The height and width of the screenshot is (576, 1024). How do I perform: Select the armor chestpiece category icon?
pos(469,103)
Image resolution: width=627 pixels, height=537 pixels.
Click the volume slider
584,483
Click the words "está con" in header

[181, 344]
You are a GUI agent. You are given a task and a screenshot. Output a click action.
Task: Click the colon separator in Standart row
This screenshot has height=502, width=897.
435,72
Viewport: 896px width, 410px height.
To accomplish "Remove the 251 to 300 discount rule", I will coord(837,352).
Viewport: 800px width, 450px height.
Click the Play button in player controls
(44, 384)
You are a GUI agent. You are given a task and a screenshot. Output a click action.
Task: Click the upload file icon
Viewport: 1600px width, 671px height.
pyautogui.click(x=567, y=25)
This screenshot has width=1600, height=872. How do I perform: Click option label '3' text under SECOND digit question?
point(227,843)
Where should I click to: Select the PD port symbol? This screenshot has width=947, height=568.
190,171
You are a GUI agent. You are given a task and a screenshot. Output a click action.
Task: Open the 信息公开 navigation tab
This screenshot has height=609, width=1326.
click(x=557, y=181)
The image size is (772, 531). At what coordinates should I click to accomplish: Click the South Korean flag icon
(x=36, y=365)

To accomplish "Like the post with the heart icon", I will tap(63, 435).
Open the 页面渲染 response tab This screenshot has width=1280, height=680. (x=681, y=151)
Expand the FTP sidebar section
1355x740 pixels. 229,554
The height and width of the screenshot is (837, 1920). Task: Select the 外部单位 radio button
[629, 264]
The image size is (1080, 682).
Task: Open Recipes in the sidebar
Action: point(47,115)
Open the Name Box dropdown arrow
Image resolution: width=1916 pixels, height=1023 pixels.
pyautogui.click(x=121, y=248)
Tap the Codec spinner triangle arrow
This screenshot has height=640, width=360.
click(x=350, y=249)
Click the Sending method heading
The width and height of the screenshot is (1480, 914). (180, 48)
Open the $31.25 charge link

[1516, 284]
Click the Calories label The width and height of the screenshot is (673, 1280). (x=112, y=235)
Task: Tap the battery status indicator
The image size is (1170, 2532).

# TASK INSTRUCTIONS:
Would you please copy exactly the part of the entries above that begins at the line containing "Click the volume slider" and ends at the line containing "Viewport: 896px width, 410px height.", both lines included?

# OUTPUT BELOW:
Click the volume slider
584,483
Click the words "está con" in header

[181, 344]
You are a GUI agent. You are given a task and a screenshot. Output a click action.
Task: Click the colon separator in Standart row
This screenshot has height=502, width=897.
435,72
Viewport: 896px width, 410px height.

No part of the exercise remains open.